Tödliche H5-Vogelgrippe bei einheimischem australischen Seevogel nachgewiesen
Wichtige Fakten
- • Erster H5-Fall bei einheimischem Wildvogel in Australien entdeckt.
- • Betroffene Art: Brandseeschwalbe, gefunden an der Küste Südaustraliens.
- • Tests brachten positives Ergebnis für hochpathogene Vogelgrippe H5.
- • Frühere Fälle betrafen nur Zugvögel aus der Subantarktis.
- • Umweltschützer sehen Paradigmenwechsel mit möglicher lokaler Übertragung.

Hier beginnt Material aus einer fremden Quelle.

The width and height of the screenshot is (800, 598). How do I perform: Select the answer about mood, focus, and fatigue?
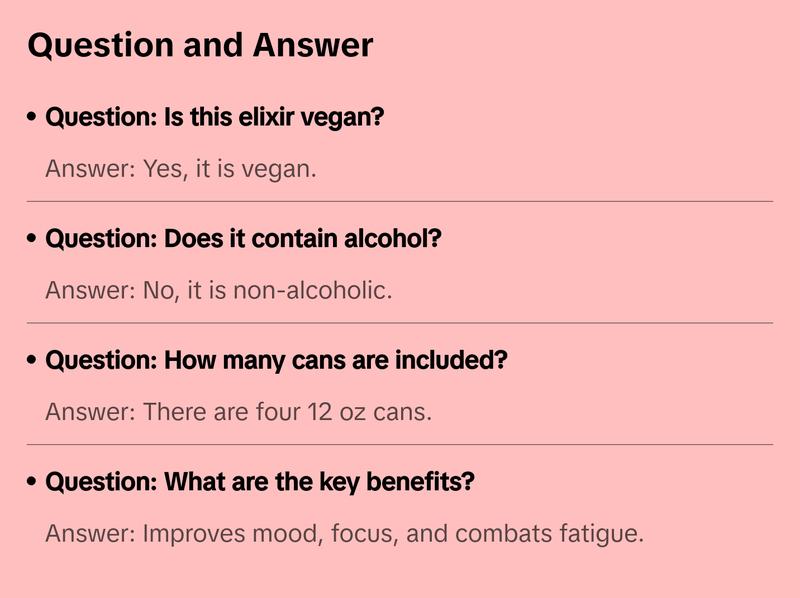click(x=344, y=533)
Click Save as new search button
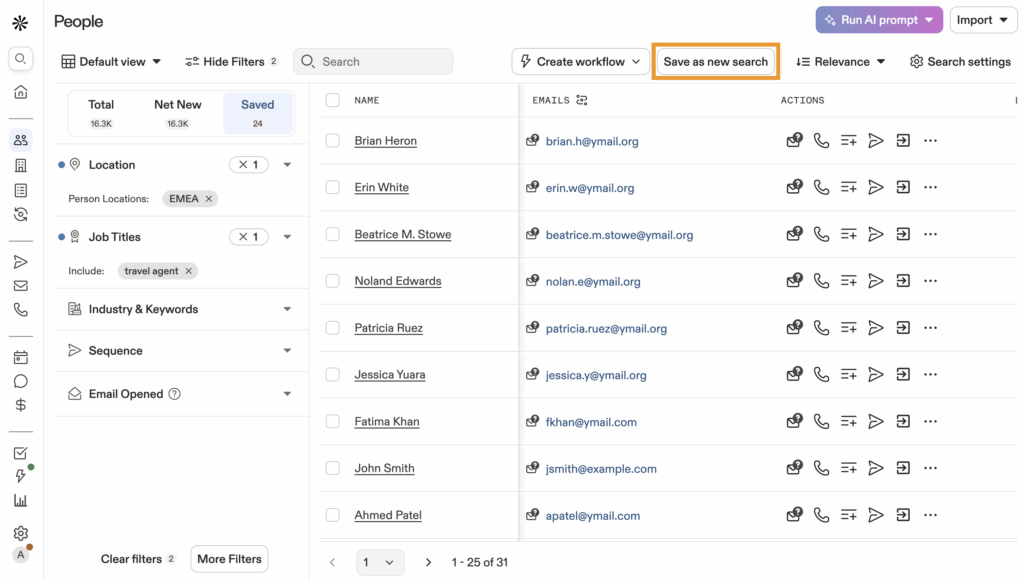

Erster Fall einheimischer Wildvogel in Australien
In Australien ist erstmals die hochansteckende H5-Vogelgrippe bei einem einheimischen Wildvogel nachgewiesen worden. Bei dem gestorbenen Tier handelt es sich um eine Brandseeschwalbe, die an der Küste Südaustraliens tot aufgefunden wurde. Das teilte Landwirtschaftsministerin Julie Collins am Freitag mit. Bislang wurden Infektionen nur bei Zugvögeln aus der Subantarktis registriert. Der Nachweis bei einem ansässigen Seevogel deutet laut Experten auf eine lokale Übertragung hin. Die Brandseeschwalbe gehört zu den an den Küsten heimischen Arten und lebt oft in gemischten Kolonien, was die Verbreitung begünstigen könnte. In Südaustralien wurden zusätzliche Untersuchungen eingeleitet, um das Ausmaß der Ausbreitung zu ermitteln – eine Luftaufnahme der Küstenregion hatte zuvor keine Hinweise auf zahlreiche erkrankte Tiere ergeben.